A mulher procurou a 127ª Delegacia de Polícia de Armação dos Búzios e relatou aos policiais que o ex-companheiro continuava tentando manter contato, mesmo com a determinação judicial em vigor.
Segundo a Polícia Civil, o homem teria usado redes sociais, aplicativos de mensagens e transferências bancárias por meio do Pix para tentar se comunicar com a vítima.
A mulher também relatou que o ex-companheiro teria passado a acompanhar presencialmente o trajeto que ela fazia diariamente para o trabalho. Um dos episódios relatados à polícia aconteceu na manhã de segunda-feira, durante o deslocamento da mulher para o trabalho.
Segundo o relato, o homem passou pela ex-companheira e por um acompanhante e encarou os dois de maneira ostensiva, em uma atitude considerada intimidatória.
Depois do episódio, novas mensagens teriam sido enviadas pelo suspeito. De acordo com a Polícia Civil, a sequência de situações provocou medo na vítima em relação à própria integridade física e psicológica. Diante dos relatos e da repetição das condutas, o delegado Lauro Coelho, responsável pela 127ª DP, determinou a realização de diligências para localizar o suspeito.

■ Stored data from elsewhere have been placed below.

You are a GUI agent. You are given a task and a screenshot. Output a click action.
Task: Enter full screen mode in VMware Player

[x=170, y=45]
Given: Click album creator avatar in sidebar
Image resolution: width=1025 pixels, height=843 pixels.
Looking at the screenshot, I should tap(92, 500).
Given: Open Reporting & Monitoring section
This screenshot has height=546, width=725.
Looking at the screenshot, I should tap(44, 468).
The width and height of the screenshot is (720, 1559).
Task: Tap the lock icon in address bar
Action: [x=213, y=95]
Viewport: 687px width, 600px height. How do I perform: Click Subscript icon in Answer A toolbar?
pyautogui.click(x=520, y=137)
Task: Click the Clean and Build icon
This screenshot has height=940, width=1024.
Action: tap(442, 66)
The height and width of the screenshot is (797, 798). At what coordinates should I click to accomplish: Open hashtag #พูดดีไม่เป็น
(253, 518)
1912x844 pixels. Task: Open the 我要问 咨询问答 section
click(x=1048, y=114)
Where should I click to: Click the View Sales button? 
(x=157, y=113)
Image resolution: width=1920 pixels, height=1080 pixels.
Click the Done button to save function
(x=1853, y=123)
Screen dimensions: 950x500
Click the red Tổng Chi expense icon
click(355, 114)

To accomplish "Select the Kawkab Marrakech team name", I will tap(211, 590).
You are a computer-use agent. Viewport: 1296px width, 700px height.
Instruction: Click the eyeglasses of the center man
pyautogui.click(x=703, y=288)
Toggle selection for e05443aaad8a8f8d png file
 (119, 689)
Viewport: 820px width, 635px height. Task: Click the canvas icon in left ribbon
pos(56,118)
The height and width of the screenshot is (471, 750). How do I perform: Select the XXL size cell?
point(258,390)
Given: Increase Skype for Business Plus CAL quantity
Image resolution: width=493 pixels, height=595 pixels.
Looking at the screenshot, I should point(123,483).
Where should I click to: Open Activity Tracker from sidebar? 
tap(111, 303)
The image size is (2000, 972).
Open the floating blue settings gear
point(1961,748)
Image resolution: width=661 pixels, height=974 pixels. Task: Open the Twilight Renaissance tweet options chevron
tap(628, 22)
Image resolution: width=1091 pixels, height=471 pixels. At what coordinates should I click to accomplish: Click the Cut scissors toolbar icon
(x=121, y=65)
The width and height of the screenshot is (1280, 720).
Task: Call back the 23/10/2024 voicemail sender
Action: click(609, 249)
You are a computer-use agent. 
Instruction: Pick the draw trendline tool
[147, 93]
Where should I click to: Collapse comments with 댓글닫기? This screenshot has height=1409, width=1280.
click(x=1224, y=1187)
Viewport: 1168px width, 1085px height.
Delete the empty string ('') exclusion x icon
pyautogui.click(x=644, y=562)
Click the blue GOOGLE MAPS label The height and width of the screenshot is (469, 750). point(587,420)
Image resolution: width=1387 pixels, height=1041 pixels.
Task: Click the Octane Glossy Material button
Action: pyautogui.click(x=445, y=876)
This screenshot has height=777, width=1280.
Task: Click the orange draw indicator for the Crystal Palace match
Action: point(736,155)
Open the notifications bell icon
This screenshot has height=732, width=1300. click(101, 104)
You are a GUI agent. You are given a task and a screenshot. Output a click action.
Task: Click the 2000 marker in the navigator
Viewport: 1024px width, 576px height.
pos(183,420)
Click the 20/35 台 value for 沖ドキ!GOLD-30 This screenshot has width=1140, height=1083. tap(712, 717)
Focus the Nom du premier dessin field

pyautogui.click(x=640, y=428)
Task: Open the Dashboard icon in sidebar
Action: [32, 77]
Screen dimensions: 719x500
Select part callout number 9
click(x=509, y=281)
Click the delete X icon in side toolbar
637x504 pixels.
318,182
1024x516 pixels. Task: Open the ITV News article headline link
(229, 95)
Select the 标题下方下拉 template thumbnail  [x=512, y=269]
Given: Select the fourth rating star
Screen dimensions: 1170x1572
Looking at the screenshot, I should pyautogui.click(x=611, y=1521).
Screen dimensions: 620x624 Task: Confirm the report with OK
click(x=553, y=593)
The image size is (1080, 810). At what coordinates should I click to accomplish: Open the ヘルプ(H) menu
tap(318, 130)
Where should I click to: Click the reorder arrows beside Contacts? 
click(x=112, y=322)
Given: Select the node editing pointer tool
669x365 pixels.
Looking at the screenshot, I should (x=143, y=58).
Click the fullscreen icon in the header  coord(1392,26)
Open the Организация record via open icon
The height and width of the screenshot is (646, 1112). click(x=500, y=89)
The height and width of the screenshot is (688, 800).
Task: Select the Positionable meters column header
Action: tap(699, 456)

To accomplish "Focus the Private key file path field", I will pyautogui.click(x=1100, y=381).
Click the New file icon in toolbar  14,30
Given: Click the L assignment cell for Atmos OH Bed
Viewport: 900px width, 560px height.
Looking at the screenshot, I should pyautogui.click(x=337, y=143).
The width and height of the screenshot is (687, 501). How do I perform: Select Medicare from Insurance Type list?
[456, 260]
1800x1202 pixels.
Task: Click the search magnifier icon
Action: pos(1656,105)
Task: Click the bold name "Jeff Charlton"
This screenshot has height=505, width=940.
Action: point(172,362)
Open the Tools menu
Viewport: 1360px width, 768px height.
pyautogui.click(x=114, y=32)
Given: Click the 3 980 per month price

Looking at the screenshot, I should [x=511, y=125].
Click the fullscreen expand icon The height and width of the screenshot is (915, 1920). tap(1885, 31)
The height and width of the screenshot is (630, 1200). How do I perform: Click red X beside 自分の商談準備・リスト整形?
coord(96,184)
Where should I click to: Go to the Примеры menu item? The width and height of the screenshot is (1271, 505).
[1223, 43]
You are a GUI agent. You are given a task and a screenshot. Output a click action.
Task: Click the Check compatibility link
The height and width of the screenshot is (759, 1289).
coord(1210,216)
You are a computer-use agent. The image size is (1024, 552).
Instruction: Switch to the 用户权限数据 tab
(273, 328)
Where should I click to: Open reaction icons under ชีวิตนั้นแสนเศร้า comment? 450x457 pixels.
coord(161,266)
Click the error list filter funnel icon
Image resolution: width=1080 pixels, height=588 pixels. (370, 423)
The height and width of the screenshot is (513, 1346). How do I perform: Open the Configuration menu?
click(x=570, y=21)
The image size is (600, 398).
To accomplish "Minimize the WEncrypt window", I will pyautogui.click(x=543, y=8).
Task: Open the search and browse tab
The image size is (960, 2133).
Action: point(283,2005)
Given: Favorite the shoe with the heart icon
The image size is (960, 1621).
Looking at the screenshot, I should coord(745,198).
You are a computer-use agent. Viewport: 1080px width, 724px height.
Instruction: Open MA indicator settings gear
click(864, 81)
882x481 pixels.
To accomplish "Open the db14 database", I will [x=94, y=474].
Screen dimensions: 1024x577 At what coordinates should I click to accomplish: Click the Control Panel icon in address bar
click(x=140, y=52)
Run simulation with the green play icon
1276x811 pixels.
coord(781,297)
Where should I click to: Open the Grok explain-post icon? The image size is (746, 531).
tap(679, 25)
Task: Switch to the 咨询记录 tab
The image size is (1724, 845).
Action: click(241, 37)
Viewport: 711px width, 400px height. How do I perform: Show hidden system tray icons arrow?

Os policiais civis iniciaram as buscas com apoio da Central de Monitoramento da Guarda Civil Municipal de Armação dos Búzios. O homem foi localizado em seu residência e abordado pelos agentes. Segundo a Polícia Civil, ele não ofereceu resistência e foi conduzido à delegacia.
Na unidade, o suspeito foi apresentado à autoridade policial e permaneceu preso, aguardando transferência para o sistema prisional. Ele foi autuado pelo crime de descumprimento de medida protetiva de urgência, previsto no artigo 24-A da Lei nº 11.340/2006, a Lei Maria da Penha.
A Polícia Civil reforçou que o descumprimento de medidas protetivas é crime e que informações sobre novas violações devem ser comunicadas às autoridades para que sejam adotadas as medidas necessárias para proteger as vítimas.